[Start TEXT BLOCK]

Hi, Do you think it is possible for a horse to suddenly start stopping on hacks out of boredom? Or is it more likely a health/pain issue? (This is a new behaviour after years and I'm confused)

Info= (sorry if long! Didn't want to leave anything out) My pony is 21 and has hacked out everywhere with me since I got her aged 9.(She is fast and lively)
About a year ago she suddenly started stopping in the same spot on a path I use alot and not wanting to go forward. At first I thought she needed the toilet (and sometimes she did) but then she would walk backwards and put her ears back when I asked her to go forward.
A while later she started doing this in a second place (both spots about a mile from the yard. I wasn't so bothered I thought as both places where before a big canter/gallop track I assumed she was being silly/excited about that.  But now she is starting to try the 'stopping' in other places. It is always in a place before I would take her for a gallop/canter and only in areas with a mile radius of the yard, once we get away she doesn't do it anywhere!
If I dropped the reins when she does this she just stands still or turns and tries to run home. I keep asking her go forward (walking backwards - and REALLY slow walking)and when she gets to the start of the gallop (past the 'stopping' bit), she will leap and bomb off 100mph and needs no encouragement at all!

I would hate to think she is stopping because of fear of something causing pain when she runs, but once she has started canter/galloping she has her ears forward and seems to be enjoying herself.
For the last few years I have been at the same yard/area,(lots of roads, hardly any grass tracks) and hacking alone as no one else rides. I am now bored of these paths and I can only assume my horse is, because if her box her and go somewhere interesting, or even ride further away from the local area to a new place she is back to normal and no stopping anywhere.

[End TEXT BLOCK]
[Start LISTED RECORDS]

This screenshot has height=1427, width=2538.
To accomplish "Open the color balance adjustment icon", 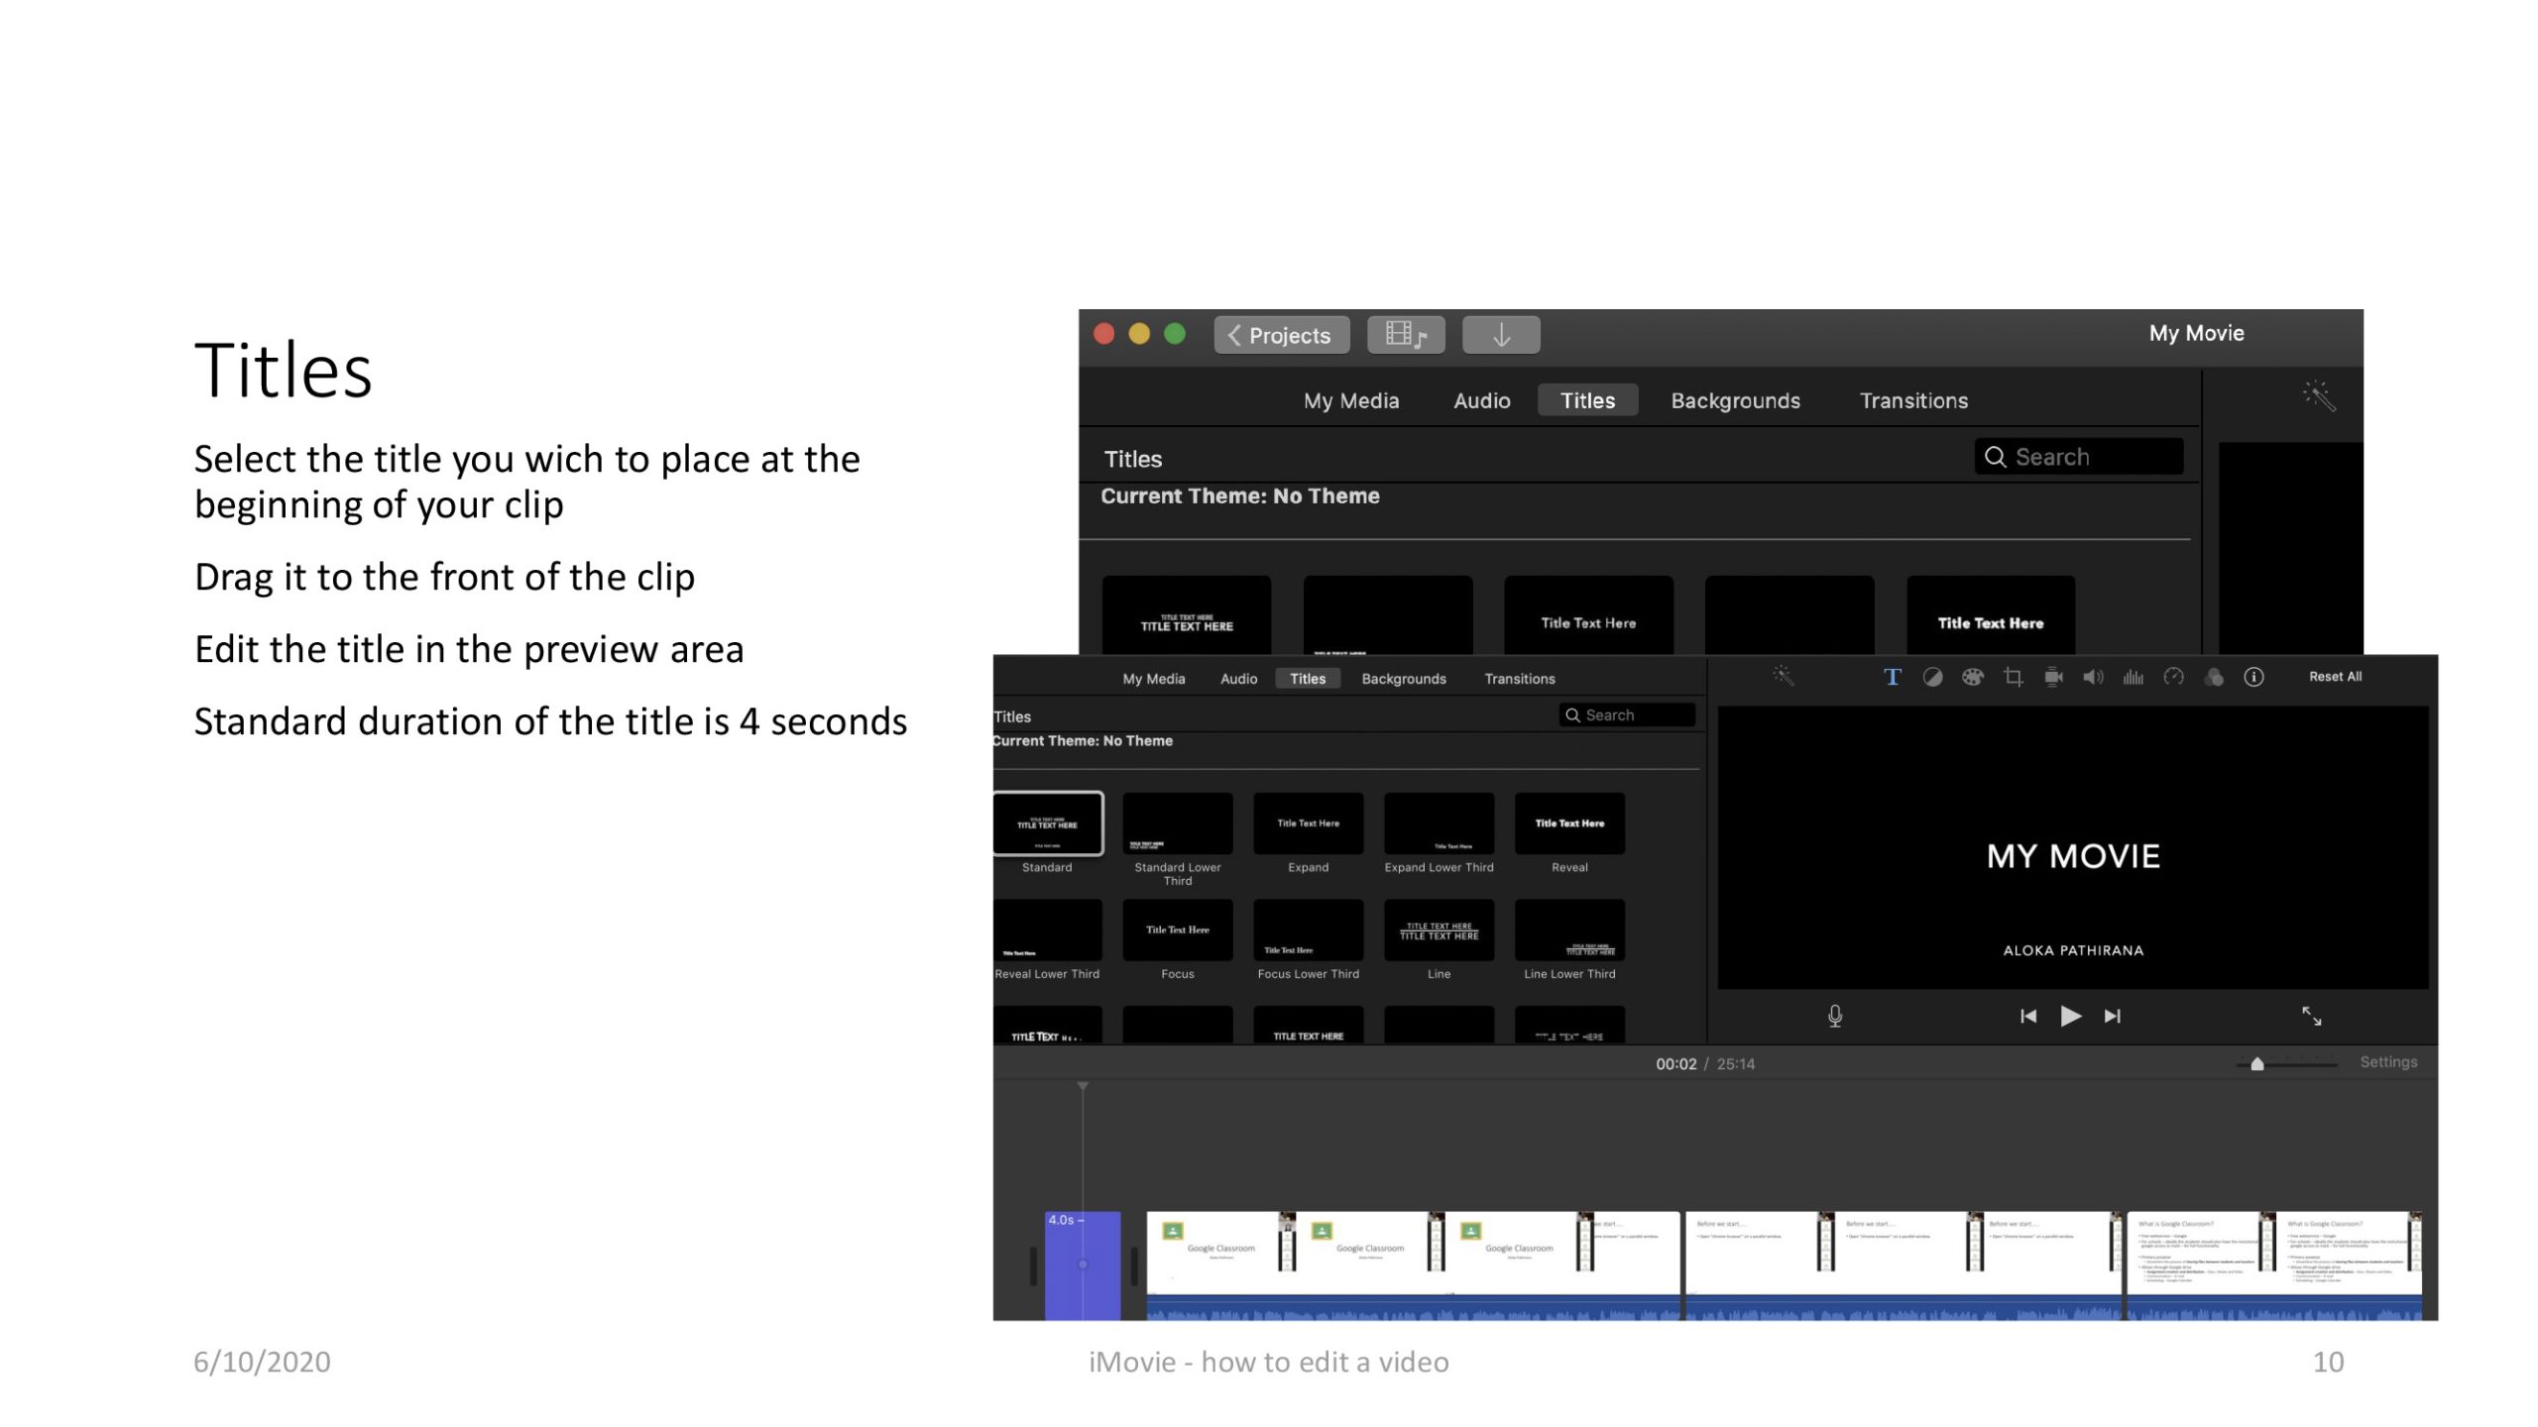I will pos(1932,677).

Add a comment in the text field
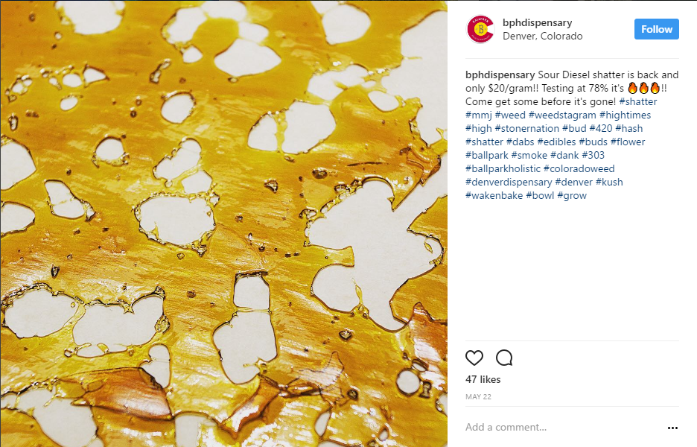562,427
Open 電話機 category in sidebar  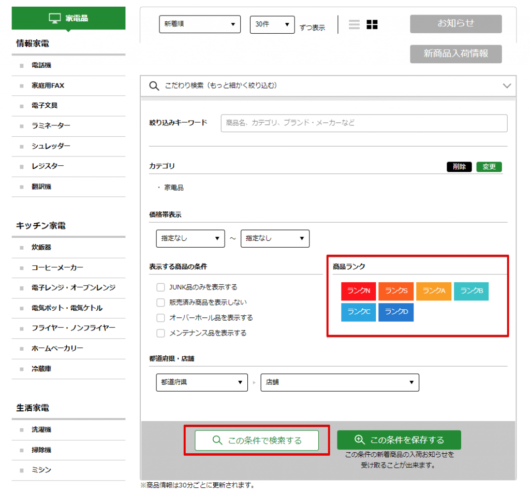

[End LISTED RECORDS]

- **JOB**: Reproduce the pony-stopping-on-hacks post above verbatim, from start to finish.

- **WRITTEN SOLUTION**:
Hi, Do you think it is possible for a horse to suddenly start stopping on hacks out of boredom? Or is it more likely a health/pain issue? (This is a new behaviour after years and I'm confused)

Info= (sorry if long! Didn't want to leave anything out) My pony is 21 and has hacked out everywhere with me since I got her aged 9.(She is fast and lively)
About a year ago she suddenly started stopping in the same spot on a path I use alot and not wanting to go forward. At first I thought she needed the toilet (and sometimes she did) but then she would walk backwards and put her ears back when I asked her to go forward.
A while later she started doing this in a second place (both spots about a mile from the yard. I wasn't so bothered I thought as both places where before a big canter/gallop track I assumed she was being silly/excited about that.  But now she is starting to try the 'stopping' in other places. It is always in a place before I would take her for a gallop/canter and only in areas with a mile radius of the yard, once we get away she doesn't do it anywhere!
If I dropped the reins when she does this she just stands still or turns and tries to run home. I keep asking her go forward (walking backwards - and REALLY slow walking)and when she gets to the start of the gallop (past the 'stopping' bit), she will leap and bomb off 100mph and needs no encouragement at all!

I would hate to think she is stopping because of fear of something causing pain when she runs, but once she has started canter/galloping she has her ears forward and seems to be enjoying herself.
For the last few years I have been at the same yard/area,(lots of roads, hardly any grass tracks) and hacking alone as no one else rides. I am now bored of these paths and I can only assume my horse is, because if her box her and go somewhere interesting, or even ride further away from the local area to a new place she is back to normal and no stopping anywhere.